• **TASK TO CARRY OUT**
Hunt through the lines below for the string "computer" and copy each one that has it.

Content starts

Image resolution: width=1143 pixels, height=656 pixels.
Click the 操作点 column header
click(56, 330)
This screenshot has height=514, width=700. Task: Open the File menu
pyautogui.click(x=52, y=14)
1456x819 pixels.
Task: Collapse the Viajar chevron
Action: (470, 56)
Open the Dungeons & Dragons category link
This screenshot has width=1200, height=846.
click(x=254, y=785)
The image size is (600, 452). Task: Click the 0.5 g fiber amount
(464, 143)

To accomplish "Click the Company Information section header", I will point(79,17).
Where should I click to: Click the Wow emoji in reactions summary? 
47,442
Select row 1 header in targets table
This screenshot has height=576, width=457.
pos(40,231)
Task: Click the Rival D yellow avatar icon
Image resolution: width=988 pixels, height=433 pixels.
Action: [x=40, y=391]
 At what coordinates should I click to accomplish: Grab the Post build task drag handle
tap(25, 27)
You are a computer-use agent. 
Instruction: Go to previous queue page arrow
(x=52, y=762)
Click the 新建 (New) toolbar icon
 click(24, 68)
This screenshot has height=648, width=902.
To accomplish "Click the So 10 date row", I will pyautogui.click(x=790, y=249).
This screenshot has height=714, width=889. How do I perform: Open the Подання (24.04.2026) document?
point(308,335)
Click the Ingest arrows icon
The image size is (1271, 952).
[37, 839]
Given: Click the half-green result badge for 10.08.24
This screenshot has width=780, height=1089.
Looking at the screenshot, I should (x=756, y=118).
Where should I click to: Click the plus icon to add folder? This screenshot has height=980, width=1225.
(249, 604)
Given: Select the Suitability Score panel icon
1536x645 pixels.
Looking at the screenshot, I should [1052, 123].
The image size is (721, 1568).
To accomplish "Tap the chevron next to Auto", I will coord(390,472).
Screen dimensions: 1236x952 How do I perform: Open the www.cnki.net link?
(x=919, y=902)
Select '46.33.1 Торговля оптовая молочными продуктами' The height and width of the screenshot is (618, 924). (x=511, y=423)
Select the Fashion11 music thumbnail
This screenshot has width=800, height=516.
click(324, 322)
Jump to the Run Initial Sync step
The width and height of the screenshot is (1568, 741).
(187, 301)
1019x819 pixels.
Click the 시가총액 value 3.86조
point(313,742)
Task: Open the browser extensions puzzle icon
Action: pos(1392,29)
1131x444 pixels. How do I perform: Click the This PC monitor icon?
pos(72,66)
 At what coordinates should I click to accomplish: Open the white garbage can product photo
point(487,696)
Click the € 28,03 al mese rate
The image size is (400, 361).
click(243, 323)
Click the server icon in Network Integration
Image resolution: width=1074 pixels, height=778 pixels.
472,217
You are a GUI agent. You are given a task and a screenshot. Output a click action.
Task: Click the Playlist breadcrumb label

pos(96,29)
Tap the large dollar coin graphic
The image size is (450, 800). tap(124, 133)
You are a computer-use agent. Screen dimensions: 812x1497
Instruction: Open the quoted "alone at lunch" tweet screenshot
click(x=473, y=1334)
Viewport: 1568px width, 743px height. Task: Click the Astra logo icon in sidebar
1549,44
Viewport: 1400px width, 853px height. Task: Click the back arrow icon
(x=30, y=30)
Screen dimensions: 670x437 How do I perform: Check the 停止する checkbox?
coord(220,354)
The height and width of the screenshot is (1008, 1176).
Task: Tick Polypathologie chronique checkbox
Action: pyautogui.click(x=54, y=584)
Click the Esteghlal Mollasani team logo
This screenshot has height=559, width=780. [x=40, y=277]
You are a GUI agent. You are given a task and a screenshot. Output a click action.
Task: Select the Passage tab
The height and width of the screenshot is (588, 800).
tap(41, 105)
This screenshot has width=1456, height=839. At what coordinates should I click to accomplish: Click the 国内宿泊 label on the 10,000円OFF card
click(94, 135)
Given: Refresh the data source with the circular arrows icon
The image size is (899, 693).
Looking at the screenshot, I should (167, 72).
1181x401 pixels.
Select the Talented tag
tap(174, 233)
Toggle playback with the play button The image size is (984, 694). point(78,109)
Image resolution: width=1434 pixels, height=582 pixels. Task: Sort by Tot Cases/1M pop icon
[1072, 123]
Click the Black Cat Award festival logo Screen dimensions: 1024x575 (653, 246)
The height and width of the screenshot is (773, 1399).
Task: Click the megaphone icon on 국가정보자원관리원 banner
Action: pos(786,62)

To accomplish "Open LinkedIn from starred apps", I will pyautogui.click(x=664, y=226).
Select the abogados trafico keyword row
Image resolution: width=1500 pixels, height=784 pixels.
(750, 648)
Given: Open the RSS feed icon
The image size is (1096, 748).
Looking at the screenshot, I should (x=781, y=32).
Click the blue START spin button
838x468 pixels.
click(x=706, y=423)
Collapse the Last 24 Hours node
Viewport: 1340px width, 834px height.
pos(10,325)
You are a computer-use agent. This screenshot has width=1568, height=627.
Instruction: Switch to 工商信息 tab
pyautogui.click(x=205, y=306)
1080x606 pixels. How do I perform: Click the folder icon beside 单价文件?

Content ends

• **YOUR SOLUTION**
You are a computer-use agent. 
You are a computer-use agent. Screen dimensions: 812x1497
You are a computer-use agent. This screenshot has width=1568, height=627.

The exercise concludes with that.